* **Text passage**

▼

The bees that overwinter the best in my apiary are offspring of this one feral colony. Go figure. And by the way, don’t believe that old adage, “A swarm in July ain’t worth a fly.” This puppy has served up queens and splits for four years now.

Last week, they were itching to swarm again, and when I checked, I found backfilling in the broodnest. So as soon as the rain stopped yesterday afternoon, I did the split. As of now, I don’t know where they queen is, but the top-bar hive is testier than the split so my guess is she went with the split. By and by, I will check for eggs and try to figure it out.

If you want to know more about this type of split, try these posts:

Rusty
HoneyBeeSuite

Taranov-1
Just after I finished shaking the combs, the bees were already marching up the ramp.
Taranov-2
The ones on the hive will go back in; the ones that collect under the ramp is the split.
Taranov-6
A view of the four-inch divide between ramp and hive.
Taranov-4
The terrycloth towel gives them something to hold on to.
Taranov-5
After an hour I removed the sheet, which is mainly to keep them from getting lost in the grass.

Comments

Rusty
Reply

James,

Thanks. I was hoping to have someone take photos while I worked, but no such luck.

▲

* **Stored data**
▼

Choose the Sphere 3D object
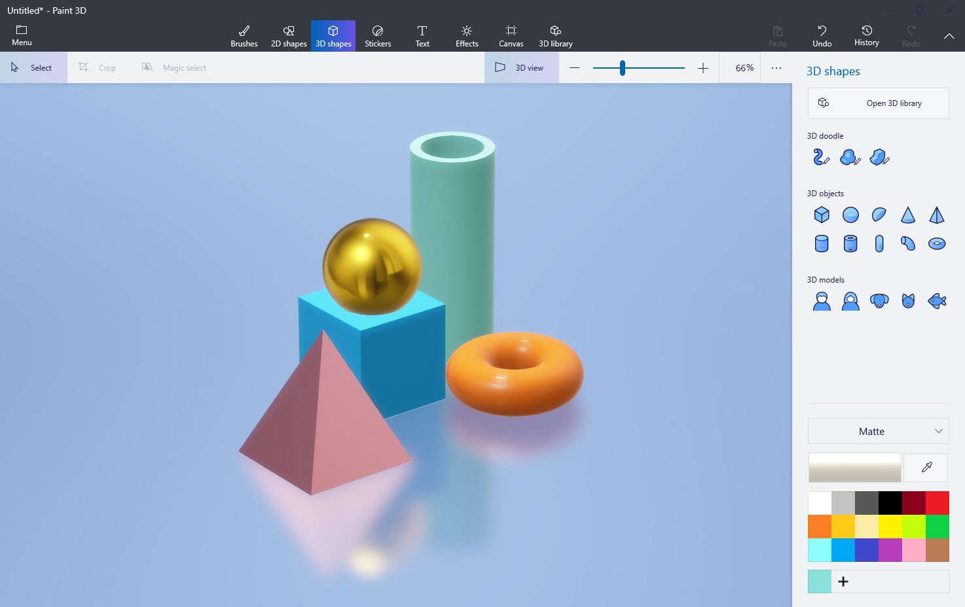This screenshot has width=965, height=607. 850,215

▲

* **Parts of the exercise**
**A)** In the beekeeping post, for how many years has the feral colony supplied queens and splits?
**B)** Summarize the beekeeping post in two sentences.
**C)** Extend the beekeeping post, picking up after its final sentence.

* **The responses**
**A)** Four years.

**B)** The writer's best-overwintering bees are offspring of one feral colony that has supplied queens and splits for four years, despite the old saying that a swarm in July isn't worth a fly. After finding backfilling in the broodnest as the colony was getting ready to swarm, the writer made a split yesterday afternoon and guesses the queen went with it because the top-bar hive is testier, with plans to check for eggs later.

**C)**
Matt
Reply

Can I ask how long your tbh is? I am new to them this year and was gifted two new 2 footers that I merged into one 48″ hive for fear of congestion pressure. Just wondering what your view on this. Thanks! I plan on digging through your Taranov links tonight.

Rusty
Reply

Matt,

My top-bar hive is 36″ long. I don’t know what the best length is, but my bees love this one. I’m sure a range of different sizes will work.

Tommy Hodge
Reply

Great photos…! Thanks for sharing Rusty…I haven’t tried the Taranov split yet but it must be a thing of beauty to watch…!
Tommy

Robert
Reply

I would really like to see a video of this.

Rusty
Reply

Well, that was the plan. But the day we were going to do it, it rained in torrents. When it finally cleared, my husband (the one taking the video) had to go on a business trip. So it was just me and the bees and the dog who doesn’t do video.

Tim Nelson
Reply

Tim here, my queen arrived today via. 1st class mail any tips on to store here for two days until I can get her installed?
I was thinking to keep her in the box at room temperature in the dark and dab of sugar water.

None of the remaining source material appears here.